Bir gün bu en çok konuşulan iki aşık tekrar bir araya geldi. Hintli bir derviş Suradasa Radha-Krişna şarkılarında onların bu buluşmalarının şehvet dolu hazzını anlatır. Bu buluşmada milyonlarca gopinin ortasında Radha-Krişna dans eder ve Krişna kendini çoğaltarak her gopiyle de ayrı ayrı dans eder. Aziz Vyasa bunu ‘Rasa Dansı’ olarak isimlendirir. Çağdan çağa bu unutulmayan aşk teması hem şair, resam, müzisyenleri hem de tüm Krişna adanmışlarının zihinlerini işgal eder.

Trasandantal erotizim Krişna ile Radha arasındaki aşkta kendini en yoğun derecede ortaya koyar ki erotizme rağmen bu aşk dünyevi değil transandataldır. Bencil arzunun (kama) hakim olduğu kirli bir dünyevi aşkın tam tersine Radha ve Krişna arasındaki bu erotik aşk ve cazibe 'saf aşk' (Prema) dır. Onların aşkı kama (şehvet) gibi görünür ama Prema dır. Bu aşkta hiçbir kişisel arzu yoktur. Gopiler sadece Krişna’yı mutlu etmek isterler. Onlar “biz Krişna ne isterse onu yaparız”' der. “Eğer sen bizlersiz mutluysan biz her hangi bir sorun yaratmak isteyeyiz”. Bu tür bir aşkta ne bir kişisel talep ne de bir kıskançlıkla vardır. Bu Prema Krişna’ya tam bir özgürlük verir.

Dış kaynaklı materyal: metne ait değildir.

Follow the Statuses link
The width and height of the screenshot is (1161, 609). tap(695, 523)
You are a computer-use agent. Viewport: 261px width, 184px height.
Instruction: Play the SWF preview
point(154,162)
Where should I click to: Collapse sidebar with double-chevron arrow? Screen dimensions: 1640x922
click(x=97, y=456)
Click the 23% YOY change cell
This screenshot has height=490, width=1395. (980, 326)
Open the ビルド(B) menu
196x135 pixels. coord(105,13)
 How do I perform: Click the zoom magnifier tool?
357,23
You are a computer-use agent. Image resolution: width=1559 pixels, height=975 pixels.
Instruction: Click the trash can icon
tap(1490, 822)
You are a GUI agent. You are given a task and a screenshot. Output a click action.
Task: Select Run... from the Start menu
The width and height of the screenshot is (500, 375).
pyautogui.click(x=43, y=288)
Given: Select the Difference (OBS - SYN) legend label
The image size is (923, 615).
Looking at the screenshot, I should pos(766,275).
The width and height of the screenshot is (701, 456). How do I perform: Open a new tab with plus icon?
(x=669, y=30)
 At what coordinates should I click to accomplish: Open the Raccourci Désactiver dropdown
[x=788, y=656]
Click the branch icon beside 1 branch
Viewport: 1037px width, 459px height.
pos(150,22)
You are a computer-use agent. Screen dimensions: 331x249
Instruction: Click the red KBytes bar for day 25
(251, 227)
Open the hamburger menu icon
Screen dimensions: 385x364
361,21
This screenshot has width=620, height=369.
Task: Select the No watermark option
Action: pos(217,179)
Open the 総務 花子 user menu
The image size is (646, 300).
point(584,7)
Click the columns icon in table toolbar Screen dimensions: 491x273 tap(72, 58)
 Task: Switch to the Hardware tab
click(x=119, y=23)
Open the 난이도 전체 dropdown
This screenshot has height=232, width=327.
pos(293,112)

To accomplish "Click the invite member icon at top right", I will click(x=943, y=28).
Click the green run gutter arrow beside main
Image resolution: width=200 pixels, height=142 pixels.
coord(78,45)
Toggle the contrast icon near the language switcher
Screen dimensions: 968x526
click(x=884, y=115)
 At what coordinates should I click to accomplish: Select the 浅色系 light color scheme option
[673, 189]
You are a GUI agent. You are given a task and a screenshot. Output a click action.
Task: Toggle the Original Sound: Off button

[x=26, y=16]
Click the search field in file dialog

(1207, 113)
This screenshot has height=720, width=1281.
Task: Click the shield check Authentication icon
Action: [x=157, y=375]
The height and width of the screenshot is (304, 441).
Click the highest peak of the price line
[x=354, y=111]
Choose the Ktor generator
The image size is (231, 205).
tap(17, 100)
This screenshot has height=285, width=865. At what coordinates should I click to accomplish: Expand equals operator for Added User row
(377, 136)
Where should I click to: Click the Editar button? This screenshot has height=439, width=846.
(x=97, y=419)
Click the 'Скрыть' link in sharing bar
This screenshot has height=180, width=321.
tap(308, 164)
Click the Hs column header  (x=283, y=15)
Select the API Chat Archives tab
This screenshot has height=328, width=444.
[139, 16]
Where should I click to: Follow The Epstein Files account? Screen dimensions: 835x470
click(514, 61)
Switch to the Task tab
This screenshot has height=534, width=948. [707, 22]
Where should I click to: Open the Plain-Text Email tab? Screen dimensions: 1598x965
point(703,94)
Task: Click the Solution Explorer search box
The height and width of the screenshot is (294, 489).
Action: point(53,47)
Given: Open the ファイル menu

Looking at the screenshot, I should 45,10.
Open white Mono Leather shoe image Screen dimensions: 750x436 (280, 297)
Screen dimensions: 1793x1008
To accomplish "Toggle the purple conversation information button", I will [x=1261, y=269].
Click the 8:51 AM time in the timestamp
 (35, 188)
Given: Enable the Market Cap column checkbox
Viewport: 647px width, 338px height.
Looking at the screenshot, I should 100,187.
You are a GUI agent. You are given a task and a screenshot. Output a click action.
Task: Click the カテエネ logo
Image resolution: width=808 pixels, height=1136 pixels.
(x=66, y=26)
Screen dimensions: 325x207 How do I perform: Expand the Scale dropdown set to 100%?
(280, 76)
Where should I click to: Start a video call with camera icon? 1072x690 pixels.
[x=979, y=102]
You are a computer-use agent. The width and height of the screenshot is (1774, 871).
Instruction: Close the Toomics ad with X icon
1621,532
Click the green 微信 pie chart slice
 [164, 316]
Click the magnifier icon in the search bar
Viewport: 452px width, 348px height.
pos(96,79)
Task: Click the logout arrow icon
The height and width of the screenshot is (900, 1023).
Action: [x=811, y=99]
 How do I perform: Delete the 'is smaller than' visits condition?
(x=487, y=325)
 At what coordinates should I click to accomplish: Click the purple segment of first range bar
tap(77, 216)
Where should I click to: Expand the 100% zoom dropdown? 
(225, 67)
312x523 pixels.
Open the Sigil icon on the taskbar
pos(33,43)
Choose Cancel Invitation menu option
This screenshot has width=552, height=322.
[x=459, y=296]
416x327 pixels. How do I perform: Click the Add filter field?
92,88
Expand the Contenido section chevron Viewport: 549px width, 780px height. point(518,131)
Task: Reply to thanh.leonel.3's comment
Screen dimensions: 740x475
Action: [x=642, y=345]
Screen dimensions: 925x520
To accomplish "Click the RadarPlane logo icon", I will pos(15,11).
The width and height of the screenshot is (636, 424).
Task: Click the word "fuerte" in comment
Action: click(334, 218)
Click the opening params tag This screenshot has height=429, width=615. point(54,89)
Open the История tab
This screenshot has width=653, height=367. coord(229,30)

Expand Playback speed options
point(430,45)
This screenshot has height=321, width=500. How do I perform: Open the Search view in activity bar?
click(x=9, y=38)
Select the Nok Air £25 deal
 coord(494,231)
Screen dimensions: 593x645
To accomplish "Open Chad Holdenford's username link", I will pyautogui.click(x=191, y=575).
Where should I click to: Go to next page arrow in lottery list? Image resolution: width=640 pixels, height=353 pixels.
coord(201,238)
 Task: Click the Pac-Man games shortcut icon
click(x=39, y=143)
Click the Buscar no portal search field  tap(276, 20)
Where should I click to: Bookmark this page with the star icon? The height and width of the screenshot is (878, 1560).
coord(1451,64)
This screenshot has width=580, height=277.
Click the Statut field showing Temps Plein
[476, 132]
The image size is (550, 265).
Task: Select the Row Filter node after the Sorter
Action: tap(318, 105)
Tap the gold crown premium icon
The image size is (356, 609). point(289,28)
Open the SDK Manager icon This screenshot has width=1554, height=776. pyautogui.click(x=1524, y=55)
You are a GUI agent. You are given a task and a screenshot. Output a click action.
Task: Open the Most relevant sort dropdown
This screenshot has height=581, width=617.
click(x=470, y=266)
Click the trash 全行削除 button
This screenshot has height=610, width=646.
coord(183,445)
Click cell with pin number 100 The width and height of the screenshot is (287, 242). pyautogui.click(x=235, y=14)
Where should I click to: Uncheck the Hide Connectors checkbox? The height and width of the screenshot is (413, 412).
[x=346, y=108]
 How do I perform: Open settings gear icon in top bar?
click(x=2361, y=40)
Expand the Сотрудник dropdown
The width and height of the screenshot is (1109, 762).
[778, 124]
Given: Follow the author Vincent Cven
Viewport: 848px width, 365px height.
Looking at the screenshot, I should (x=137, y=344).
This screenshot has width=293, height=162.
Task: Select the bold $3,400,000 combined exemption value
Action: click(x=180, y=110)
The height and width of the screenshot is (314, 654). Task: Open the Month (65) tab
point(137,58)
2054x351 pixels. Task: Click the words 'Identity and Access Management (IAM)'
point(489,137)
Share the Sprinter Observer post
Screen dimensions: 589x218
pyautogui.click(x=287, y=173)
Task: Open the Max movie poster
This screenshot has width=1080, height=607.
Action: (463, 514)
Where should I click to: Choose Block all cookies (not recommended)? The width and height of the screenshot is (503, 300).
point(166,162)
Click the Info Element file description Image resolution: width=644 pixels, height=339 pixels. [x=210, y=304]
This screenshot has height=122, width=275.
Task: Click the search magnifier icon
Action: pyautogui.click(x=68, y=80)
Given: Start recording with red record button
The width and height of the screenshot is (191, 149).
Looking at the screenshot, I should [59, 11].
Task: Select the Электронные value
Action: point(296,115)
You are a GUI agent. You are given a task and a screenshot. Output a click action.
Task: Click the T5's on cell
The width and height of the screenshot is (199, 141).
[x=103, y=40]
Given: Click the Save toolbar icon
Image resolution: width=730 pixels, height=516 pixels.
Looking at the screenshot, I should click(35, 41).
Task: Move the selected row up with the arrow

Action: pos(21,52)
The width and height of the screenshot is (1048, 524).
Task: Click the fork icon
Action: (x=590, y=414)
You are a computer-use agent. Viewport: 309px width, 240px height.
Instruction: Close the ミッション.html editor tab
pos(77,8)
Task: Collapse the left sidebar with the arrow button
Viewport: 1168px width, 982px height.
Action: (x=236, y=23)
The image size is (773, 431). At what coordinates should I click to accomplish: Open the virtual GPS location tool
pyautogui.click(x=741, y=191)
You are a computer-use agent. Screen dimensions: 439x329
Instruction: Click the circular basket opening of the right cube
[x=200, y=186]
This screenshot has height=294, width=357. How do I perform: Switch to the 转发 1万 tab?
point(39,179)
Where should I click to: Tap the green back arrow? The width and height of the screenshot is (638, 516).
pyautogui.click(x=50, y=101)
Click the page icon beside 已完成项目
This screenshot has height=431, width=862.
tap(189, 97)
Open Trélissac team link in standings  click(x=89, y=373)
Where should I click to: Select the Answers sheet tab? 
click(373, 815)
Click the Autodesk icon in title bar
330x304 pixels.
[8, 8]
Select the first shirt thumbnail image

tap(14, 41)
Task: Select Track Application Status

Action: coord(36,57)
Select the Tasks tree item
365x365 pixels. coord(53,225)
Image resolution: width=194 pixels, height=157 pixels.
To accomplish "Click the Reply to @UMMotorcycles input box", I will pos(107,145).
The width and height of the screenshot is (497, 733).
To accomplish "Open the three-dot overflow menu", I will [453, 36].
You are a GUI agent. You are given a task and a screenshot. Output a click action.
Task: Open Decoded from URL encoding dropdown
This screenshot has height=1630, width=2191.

Krişna tekrar tekrar evrenleri yaratan, devam ettiren ve yok den yüce Rab dır. Krişna’nın 'canlandırıcı gücü: sayesinde evrenlerin tecelli ettiği Radha dır. Onlar birleşik olmasına rağmen, yine de farklıdırlar. Nitekim 'iktidarın sahibi' (şaktiman) Rab ile Rabbin gücü Radha (şakti) arasındaki ilişki - ve hatta adanmış ile Rab arasındaki ilişki - 'kimlikte akıl almaz eşzamanlı fark ve aynılık’ (açintya-bhedabheda) felsefesi olarak karakterize edilir.

7 Şubat 2011 Pazartesi

Ruhu Özgürlüğe Kavuşturan Dans: Odissi Klasik Hint Dansı


Dünyanın en eski dansı Odissi, klasik bir Hint dansıdır. Ayrıca da bir yoga şeklidir. Bu dans formu Doğu Hindistan’ın Orissa eyaletinden - özellikle Puri şehrinden - ve bu şehirin merkezi Rab Jagannatha tapınağından gelir. Hint-Sanskrit
klasik dans ve müzik kuramı bilge bir kişi olan Hint müzikoloğu Bharata’nın yaklaşık M.Ö. 400 ila M.Ö. 200 tarihli Natya Şastra’sında (eski Hint tiyatro ve sahne sanatı üzerine teorik bir tez ) bulunur. Bharata Hint dans, müzik ve tiyatro doğasını tanımlamada etkili olan bir dizi rasa ya da ruh hallerini / duyguları da özetler.

Odissi dansı birkaç bin yıldır tapınaklara bağlı oldup özel, yüksek eğitimli ve saygın genç kız dansçılar tarafından muhafa- za edilmiştir. Bu dansçılara yerel olarak mahariler ya da deva-dasi (Bhakti-yoga ya da Krişna’ya adanmışlık hizmetinin felsefesini oyunlaştırmak için yetiştirilmiş profesyonelce dans eden ve şarkı söyleyen genç kızlar) denir. Danslar bu kızlar tarafından ritüeller göre tapınağın girilmesi yasak özel odasında yapılırdı. Natya Şastra bu tür dans formunu desi (sadece eğlendirici) formların aksine margi, ya da ruh-özgürleştirici dans, olarak sınıflandırır. Erkek dansçılarsa dini bayramlar sırasında büyük halk kitleleri için tapınaklar dışında dans ederlerdi. Şu anda Odissi geleneksel ve dini bayramlar vesilesiyle tüm dünya sahnelerinde yapılır.

Kesinlikle zengin tarih ve gelenekle dolu bir dans tarzıdır; güzelliği bu dünyadaki hiçbir şeyle kıyaslanamaz. Odissi çok yumuşak, lirik ve akıcı; aynı zamanda da dinamiktir. Güzellik dolu pozlar bize Hint heykellerini anımsatır.

Hint klasik danslarının çok önemli bir özelliği sanatçılar tarafından bir hikaye anlatmak ve nesneler, hava, doğa ve duygu gibi bazı kavramların göstermek için bir işaret dili gibi kullanılan mudra ya da özel bir anlam taşıyan el jestleridir. Birçok klasik danscılar dans formunun ayrılmaz bir parçası olarak yüz ifadelerini de yer verir.

Odissi dansında aynı diğer Hint klasik danslarında olduğu gibi iki kategori var:
1) Nritta: güzel hareketler ve heykelsel pozlarla dolu saf, soyut dans.
2) Nritya: Radha-Krişna, Şiva, Ganeş hakkında eski kutsal kitaplardan öyküler anlatan ifadelerle dans. Müzik çeşitli raga (ezgi dizesi) ve tala (ritim) halinde klasiktir.